Caffeination Destination: Metropolis
Anyone who lives South of the Loop knows that braving the long trek (aka Red Line ride to Granville) is no small feat. But it’s well worth it: amongst the dozens or so of Ethiopian restaurants, just a block away from the train stop, lies this miniature city, rightfully named Metropolis.
Before places like Ipsento, I used to think Chicago cafes belonged in either the Intelligentsia or Metropolis “camps.” Although they are rivals, they couldn’t be more different. Metropolis boosts a more local, approachable vibe, with chalkboard drawings and free books for the taking. The overall message of the cafe is to stay and relax, not sip an espresso at the bar and get out of here. This is good, since it does seem a shame to travel almost to the Evanston border for a two minute experience.
When I worked at Z&H Market Cafe, which uses Metropolis beans, we used to talk about taking a trip up to the Metropolis Roastery. Unfortunately, that dream was never realized during the time that I worked there. It became a fantasy, a sort of promised land. What’s even in Chicago that far north? I wondered.
And one day, I just decided to do it. I was doing a Red Line Coffee tour of sorts, with a stop at The Coffee Studio along the way.

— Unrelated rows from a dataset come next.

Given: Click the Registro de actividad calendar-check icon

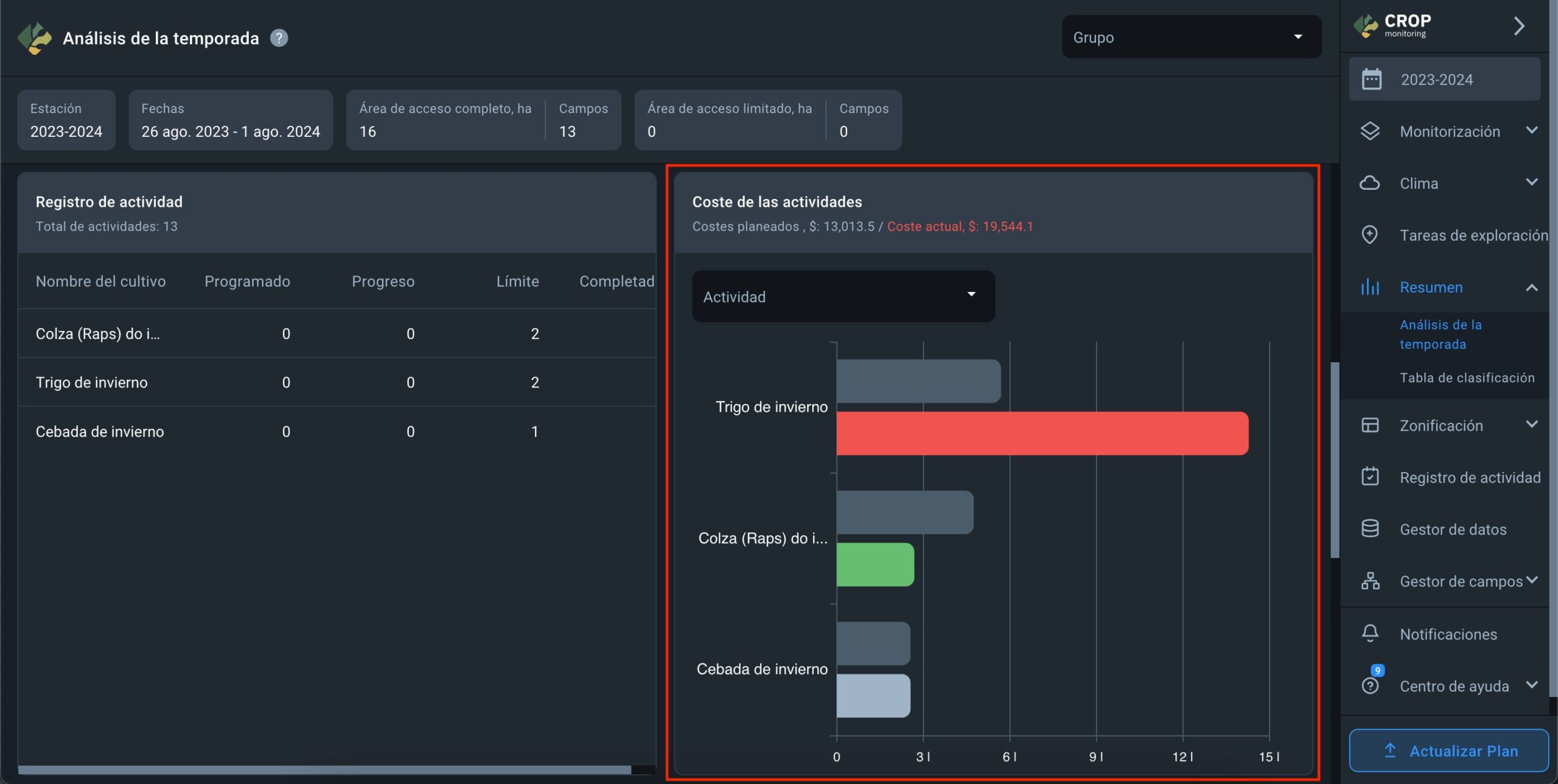Looking at the screenshot, I should [1370, 477].
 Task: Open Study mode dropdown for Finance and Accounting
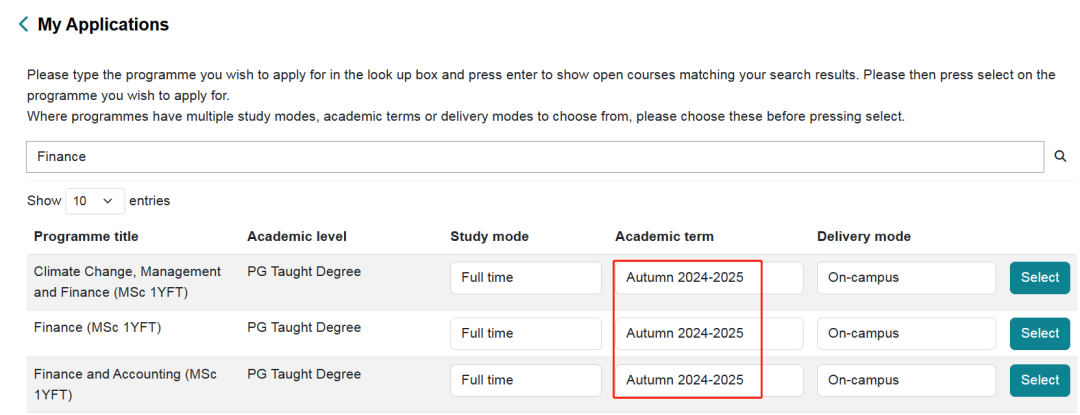point(525,380)
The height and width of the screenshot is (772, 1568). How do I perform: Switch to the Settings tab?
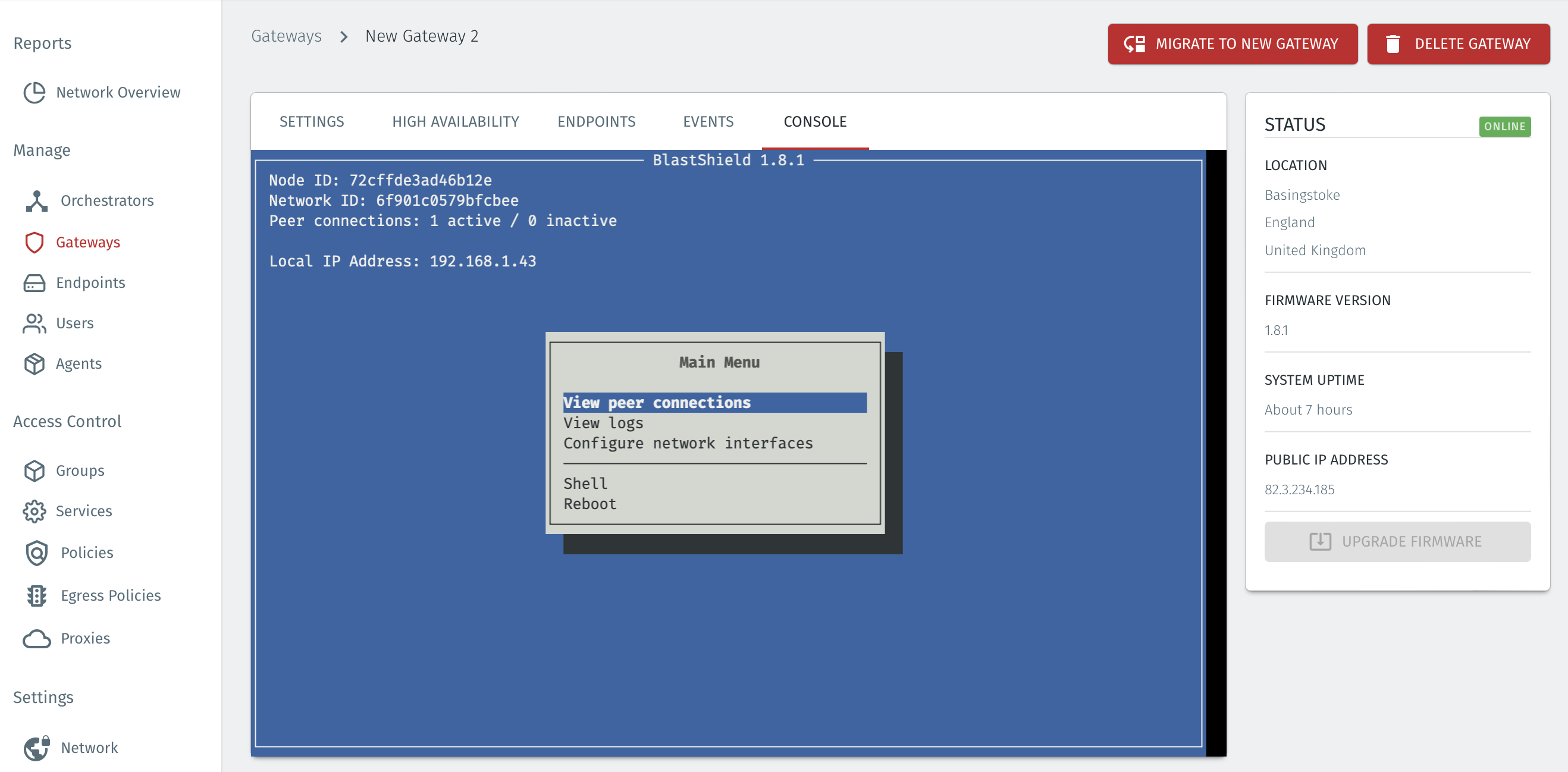pyautogui.click(x=312, y=121)
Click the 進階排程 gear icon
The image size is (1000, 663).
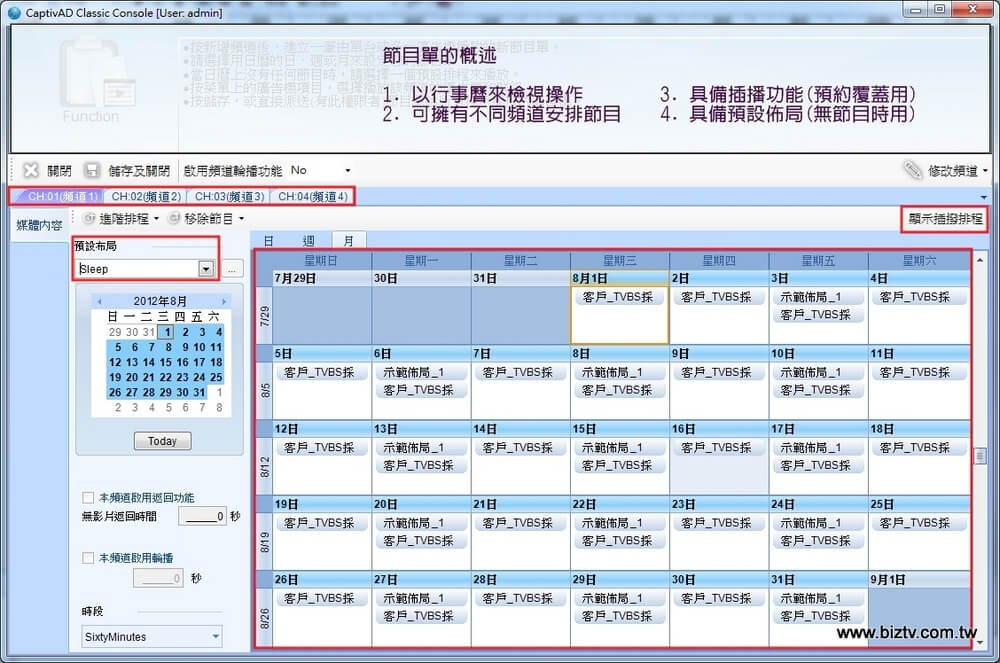[x=89, y=218]
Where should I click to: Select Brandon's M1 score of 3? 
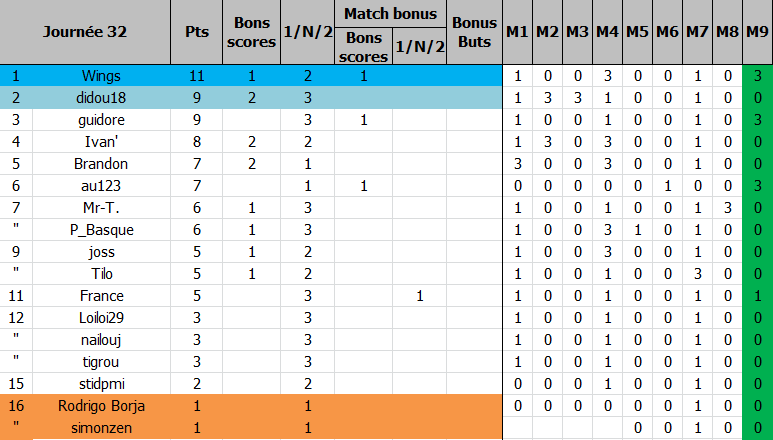[517, 164]
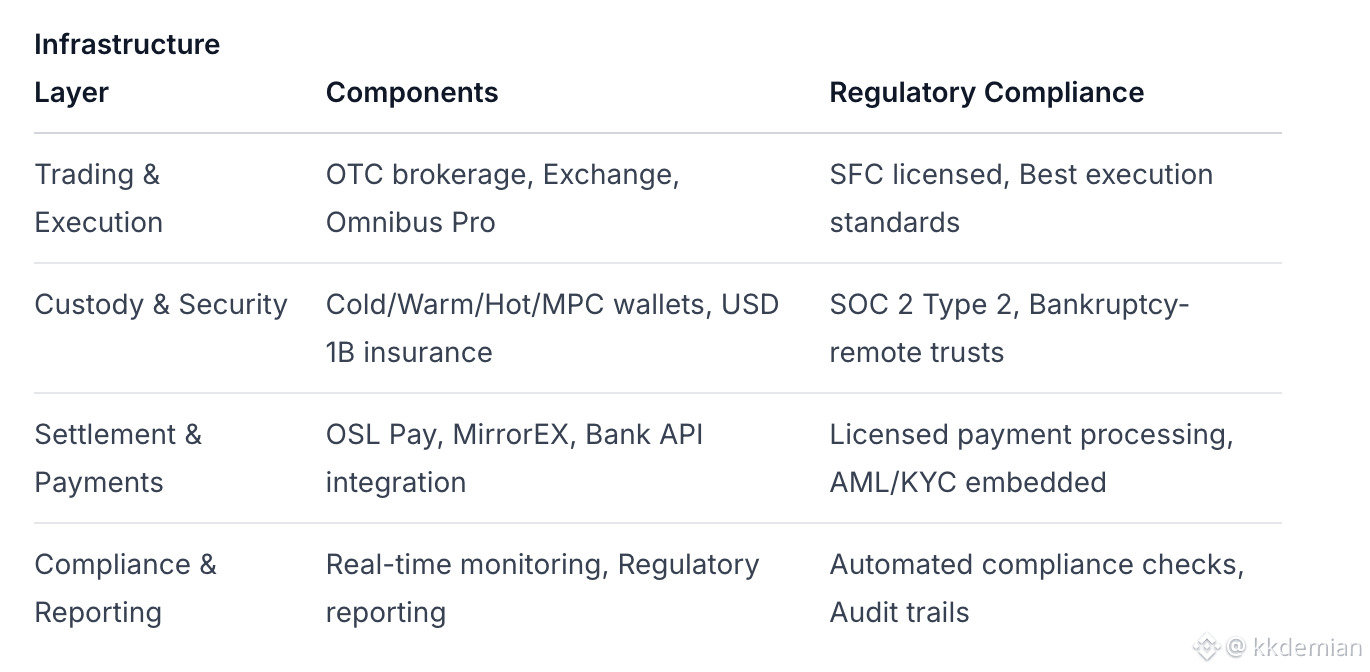Click the AML/KYC embedded text

[967, 482]
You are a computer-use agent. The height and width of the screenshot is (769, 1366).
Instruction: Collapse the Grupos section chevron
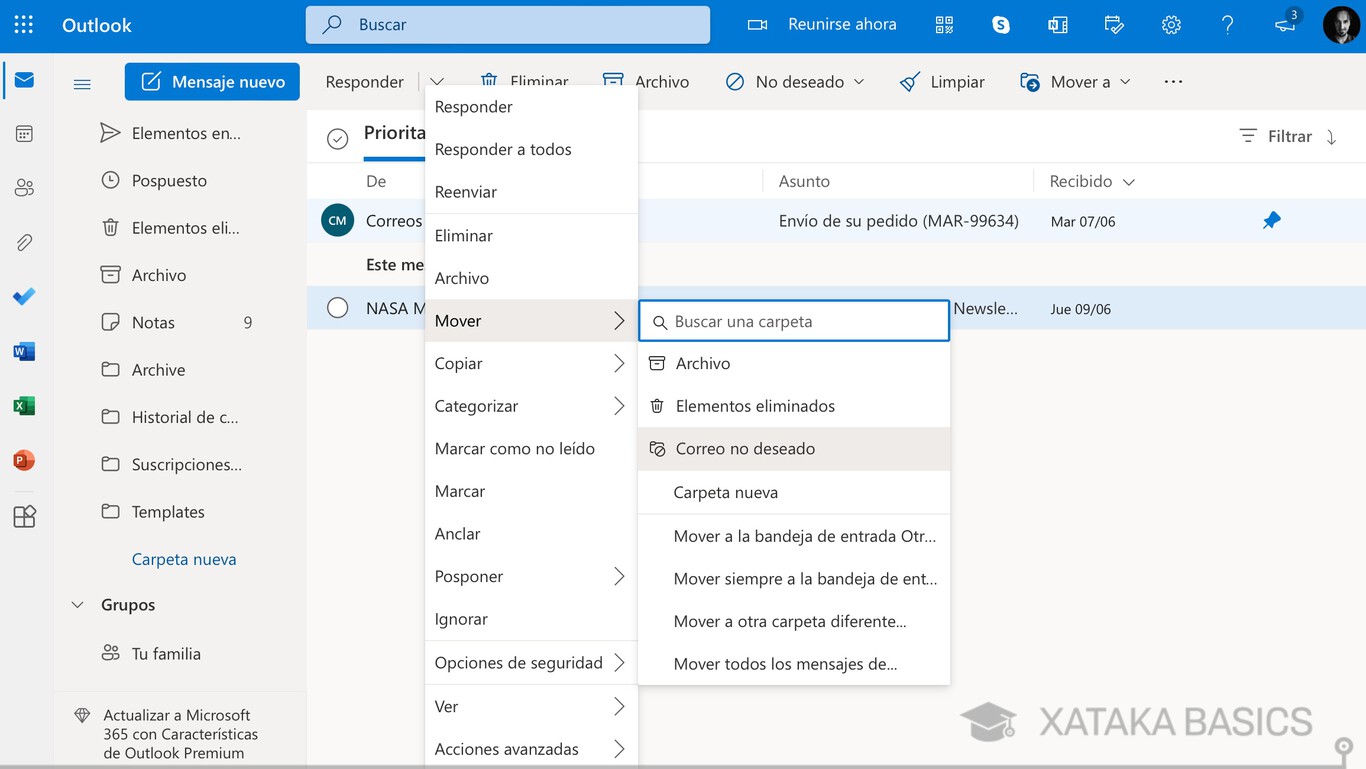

Pushing past the turnstile, I looked at my surroundings with a sort of insatiable thirst that was due to more than just caffeine withdrawal. Here was an area of the city I had never even known about, let alone seen.
“Are you from nearby?” the barista asked me as I ordered a cortado that would turn out to be nutty, with just the right amount of milk.
“No,” I answered. “I’m from Hyde Park– all the way on the South side. I used to work at Z&H. They use your beans.”
She was evidently surprised. “Wow. Yeah, I heard there are some cafes down there but I haven’t been to any of them.”
“Cortado!” came the call at the other end of the bar.
As I moved to get my drink, she gave me back my change. “Welcome to Edgewater,” she said.